** START OF INFORMATION SUPPLIED **
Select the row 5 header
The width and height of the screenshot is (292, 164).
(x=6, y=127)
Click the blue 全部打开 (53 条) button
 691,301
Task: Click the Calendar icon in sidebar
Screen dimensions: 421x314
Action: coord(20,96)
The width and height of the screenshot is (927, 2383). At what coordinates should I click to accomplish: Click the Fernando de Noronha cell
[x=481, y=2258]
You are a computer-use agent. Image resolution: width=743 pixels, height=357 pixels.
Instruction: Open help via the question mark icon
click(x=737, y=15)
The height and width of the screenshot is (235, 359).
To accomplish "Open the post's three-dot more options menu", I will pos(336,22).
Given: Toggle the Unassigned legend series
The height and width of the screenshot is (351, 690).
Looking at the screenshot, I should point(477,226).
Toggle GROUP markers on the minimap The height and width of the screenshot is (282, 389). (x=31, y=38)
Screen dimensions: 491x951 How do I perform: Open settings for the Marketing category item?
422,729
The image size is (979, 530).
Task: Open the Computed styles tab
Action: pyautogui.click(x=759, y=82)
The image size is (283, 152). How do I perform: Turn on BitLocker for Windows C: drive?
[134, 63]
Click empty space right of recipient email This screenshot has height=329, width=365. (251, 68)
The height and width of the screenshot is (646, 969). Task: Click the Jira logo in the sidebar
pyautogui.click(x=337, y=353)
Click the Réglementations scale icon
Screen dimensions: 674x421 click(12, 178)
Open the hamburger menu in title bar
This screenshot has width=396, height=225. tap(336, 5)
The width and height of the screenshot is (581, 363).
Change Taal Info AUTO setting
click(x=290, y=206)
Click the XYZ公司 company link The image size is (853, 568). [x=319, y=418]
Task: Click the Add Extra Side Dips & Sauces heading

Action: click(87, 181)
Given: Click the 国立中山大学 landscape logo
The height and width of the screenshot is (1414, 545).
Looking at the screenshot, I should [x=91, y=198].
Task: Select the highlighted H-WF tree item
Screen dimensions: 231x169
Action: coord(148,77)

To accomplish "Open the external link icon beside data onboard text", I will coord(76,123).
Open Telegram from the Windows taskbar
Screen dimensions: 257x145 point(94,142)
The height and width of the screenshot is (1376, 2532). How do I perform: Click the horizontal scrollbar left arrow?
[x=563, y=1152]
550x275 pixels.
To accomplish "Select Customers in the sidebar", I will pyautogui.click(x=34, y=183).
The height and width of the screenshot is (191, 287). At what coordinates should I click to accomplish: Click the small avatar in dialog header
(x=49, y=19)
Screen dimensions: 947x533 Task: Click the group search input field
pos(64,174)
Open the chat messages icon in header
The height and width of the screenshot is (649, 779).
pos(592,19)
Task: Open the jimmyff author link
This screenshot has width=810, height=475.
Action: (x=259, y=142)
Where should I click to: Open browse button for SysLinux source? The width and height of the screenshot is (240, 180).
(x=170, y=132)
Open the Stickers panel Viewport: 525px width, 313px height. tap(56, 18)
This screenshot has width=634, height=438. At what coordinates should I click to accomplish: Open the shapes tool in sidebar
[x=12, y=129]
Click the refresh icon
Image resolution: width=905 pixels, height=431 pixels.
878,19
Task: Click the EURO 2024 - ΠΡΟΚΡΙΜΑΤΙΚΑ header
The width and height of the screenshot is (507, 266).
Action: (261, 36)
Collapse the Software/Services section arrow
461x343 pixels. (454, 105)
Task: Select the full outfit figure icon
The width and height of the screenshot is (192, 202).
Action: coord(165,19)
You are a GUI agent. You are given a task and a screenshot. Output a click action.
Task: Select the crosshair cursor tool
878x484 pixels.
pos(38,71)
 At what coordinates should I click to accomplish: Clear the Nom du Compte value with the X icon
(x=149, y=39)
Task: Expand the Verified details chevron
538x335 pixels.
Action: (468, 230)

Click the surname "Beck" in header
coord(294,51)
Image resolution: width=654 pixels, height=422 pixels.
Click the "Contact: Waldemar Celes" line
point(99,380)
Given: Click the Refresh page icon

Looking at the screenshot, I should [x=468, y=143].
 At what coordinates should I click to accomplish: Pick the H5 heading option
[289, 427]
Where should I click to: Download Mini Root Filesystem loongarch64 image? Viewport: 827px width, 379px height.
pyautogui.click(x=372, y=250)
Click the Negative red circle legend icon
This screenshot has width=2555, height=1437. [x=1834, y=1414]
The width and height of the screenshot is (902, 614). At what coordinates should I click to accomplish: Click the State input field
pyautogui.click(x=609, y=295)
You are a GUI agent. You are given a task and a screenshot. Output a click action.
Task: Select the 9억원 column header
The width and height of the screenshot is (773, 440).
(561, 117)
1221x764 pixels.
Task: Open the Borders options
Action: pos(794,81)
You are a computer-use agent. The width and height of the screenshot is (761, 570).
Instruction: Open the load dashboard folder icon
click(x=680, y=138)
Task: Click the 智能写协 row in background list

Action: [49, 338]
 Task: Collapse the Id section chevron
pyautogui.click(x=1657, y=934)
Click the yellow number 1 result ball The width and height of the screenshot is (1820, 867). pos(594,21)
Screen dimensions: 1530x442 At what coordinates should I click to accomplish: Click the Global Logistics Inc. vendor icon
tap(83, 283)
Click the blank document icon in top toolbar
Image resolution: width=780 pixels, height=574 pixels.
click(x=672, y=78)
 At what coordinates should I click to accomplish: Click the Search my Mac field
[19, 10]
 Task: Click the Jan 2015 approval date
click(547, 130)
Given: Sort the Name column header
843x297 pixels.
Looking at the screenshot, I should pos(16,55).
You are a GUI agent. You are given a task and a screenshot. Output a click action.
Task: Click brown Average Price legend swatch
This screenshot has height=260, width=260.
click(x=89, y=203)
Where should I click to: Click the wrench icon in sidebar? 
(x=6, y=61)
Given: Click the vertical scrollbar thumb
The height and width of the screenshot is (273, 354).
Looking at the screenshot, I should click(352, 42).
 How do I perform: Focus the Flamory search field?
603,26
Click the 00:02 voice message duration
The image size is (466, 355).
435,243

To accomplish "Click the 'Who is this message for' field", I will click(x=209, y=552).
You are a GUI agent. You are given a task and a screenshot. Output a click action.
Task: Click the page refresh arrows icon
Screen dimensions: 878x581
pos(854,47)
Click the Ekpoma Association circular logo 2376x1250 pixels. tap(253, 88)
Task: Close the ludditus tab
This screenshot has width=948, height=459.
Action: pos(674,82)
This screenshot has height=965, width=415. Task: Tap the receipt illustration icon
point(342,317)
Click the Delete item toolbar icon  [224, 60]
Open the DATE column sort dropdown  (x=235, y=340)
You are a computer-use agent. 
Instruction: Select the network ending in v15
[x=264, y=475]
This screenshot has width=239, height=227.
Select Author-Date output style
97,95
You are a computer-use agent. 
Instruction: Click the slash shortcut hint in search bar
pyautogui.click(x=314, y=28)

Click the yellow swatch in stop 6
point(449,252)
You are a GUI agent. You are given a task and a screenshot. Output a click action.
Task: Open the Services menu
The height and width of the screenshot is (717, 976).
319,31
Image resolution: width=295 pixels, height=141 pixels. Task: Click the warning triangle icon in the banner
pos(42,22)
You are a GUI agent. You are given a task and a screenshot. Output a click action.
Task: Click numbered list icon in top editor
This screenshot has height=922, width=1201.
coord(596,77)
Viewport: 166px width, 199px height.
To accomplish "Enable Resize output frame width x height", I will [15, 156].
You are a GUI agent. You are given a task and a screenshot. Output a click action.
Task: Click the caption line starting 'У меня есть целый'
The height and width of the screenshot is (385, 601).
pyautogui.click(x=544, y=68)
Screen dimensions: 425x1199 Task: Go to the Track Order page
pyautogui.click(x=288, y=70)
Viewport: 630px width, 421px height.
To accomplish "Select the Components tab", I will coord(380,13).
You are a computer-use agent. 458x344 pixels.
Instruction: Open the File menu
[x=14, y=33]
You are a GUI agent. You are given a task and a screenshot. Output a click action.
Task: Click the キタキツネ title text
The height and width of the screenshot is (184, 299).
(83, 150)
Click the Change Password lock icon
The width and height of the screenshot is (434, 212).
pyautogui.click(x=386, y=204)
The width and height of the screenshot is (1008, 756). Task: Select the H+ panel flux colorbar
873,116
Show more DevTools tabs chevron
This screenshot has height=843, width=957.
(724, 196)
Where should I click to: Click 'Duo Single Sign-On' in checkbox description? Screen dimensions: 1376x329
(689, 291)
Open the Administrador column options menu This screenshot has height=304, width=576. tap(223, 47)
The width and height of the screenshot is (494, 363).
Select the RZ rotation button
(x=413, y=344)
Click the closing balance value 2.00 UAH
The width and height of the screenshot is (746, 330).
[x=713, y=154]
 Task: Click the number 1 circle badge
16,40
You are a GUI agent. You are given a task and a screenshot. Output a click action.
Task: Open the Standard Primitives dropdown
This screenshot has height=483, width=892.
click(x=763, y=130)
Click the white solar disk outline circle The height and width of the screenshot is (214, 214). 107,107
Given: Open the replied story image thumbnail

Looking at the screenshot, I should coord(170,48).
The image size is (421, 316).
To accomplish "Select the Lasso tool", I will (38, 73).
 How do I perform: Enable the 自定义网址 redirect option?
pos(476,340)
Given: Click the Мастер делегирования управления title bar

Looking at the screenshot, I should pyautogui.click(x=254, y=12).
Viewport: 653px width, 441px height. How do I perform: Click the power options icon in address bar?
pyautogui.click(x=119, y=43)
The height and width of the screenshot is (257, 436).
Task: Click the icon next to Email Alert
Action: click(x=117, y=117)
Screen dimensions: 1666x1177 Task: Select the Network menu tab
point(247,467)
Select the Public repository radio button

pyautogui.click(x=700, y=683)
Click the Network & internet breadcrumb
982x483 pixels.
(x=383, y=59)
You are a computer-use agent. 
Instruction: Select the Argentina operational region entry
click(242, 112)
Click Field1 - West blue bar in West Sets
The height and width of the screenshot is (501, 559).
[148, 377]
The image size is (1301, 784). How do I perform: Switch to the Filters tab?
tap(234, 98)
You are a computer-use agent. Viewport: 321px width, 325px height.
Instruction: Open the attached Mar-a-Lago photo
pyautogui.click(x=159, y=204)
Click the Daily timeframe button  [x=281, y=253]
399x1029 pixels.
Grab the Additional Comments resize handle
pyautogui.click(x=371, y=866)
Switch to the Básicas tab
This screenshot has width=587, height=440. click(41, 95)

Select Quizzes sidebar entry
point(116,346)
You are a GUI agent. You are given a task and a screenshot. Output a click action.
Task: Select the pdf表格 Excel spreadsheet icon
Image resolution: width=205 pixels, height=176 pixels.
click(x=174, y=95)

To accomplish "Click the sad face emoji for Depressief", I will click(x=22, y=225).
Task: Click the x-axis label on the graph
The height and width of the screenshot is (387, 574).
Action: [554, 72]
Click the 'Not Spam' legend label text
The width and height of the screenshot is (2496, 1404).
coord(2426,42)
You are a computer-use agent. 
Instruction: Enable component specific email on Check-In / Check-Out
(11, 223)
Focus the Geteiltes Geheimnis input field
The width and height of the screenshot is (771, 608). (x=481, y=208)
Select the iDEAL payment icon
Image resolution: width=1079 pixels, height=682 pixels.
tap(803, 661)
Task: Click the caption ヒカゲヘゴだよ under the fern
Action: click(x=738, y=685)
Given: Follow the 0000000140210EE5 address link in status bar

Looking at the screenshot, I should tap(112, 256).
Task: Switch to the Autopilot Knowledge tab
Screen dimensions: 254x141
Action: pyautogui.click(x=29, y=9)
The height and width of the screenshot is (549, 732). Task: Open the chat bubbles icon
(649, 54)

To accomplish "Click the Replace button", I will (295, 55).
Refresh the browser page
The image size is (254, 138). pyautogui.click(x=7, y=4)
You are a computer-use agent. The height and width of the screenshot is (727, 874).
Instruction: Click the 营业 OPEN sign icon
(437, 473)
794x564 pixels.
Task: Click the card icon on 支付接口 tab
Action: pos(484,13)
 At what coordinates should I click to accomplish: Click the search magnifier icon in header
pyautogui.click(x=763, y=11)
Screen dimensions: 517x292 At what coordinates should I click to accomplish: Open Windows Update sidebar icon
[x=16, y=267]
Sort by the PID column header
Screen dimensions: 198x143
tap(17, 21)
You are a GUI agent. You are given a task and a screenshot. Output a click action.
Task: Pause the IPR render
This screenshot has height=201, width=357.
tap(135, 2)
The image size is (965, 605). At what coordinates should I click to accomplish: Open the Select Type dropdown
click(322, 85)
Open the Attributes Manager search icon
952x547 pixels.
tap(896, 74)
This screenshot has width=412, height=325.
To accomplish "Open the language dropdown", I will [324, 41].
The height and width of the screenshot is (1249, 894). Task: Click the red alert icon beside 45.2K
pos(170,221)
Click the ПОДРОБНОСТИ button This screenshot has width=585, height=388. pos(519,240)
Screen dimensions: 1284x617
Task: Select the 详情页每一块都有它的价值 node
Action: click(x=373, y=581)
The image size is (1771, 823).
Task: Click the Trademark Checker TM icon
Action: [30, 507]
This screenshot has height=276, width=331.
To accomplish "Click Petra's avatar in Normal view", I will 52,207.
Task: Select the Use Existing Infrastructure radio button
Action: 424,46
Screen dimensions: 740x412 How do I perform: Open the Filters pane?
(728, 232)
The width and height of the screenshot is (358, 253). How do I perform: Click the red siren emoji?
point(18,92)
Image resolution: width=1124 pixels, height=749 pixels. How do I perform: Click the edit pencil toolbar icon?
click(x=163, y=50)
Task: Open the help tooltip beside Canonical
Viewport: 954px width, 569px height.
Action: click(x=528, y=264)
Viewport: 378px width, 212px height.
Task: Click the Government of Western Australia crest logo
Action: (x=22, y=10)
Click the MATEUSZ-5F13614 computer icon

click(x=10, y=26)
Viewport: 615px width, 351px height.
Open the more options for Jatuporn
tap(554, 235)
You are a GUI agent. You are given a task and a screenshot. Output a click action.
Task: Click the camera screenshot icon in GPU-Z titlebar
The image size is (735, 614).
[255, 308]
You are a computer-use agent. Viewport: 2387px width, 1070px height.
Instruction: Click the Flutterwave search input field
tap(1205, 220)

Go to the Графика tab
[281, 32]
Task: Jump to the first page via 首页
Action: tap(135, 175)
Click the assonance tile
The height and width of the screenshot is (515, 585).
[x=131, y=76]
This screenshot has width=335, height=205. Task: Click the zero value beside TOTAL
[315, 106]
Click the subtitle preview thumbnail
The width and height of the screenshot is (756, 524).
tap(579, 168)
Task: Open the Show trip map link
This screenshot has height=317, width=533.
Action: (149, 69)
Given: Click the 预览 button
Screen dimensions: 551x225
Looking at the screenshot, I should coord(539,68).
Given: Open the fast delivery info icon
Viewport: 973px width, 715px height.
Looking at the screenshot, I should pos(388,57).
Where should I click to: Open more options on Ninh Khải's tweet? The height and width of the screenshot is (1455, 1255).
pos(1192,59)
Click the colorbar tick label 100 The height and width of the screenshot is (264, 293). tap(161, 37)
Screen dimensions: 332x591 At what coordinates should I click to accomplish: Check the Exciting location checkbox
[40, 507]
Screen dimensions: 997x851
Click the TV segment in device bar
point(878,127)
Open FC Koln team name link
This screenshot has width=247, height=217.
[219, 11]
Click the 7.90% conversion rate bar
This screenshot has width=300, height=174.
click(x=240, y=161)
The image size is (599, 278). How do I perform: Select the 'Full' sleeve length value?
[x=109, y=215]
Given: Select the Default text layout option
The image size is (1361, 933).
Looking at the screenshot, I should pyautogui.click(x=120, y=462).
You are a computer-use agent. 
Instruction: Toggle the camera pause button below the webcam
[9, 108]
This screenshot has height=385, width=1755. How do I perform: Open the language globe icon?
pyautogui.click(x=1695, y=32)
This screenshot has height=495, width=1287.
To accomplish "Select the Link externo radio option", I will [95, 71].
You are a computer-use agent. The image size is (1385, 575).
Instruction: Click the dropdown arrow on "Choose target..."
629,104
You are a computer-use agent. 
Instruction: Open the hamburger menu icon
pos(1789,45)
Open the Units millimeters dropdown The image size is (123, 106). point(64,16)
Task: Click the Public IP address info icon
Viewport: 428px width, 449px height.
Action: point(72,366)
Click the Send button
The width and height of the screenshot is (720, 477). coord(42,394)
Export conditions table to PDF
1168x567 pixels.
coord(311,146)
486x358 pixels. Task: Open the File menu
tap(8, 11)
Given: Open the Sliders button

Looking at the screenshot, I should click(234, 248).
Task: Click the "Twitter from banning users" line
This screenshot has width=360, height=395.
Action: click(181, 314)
** END OF INFORMATION SUPPLIED **
EXERCISE DESCRIPTION:
Render the material from the line containing "This screenshot has height=385, width=1755." through the line containing "will [95, 71]." as a two-column CSV with the columns request and answer. Give one row for each request, with its text and its answer each in one quoted field and any line breaks turned into spaces.

RESPONSE FOR THIS EXERCISE:
request,answer
"This screenshot has height=385, width=1755. How do I perform: Open the language globe icon?","pyautogui.click(x=1695, y=32)"
"This screenshot has height=495, width=1287. To accomplish ""Select the Link externo radio option"",","I will [95, 71]."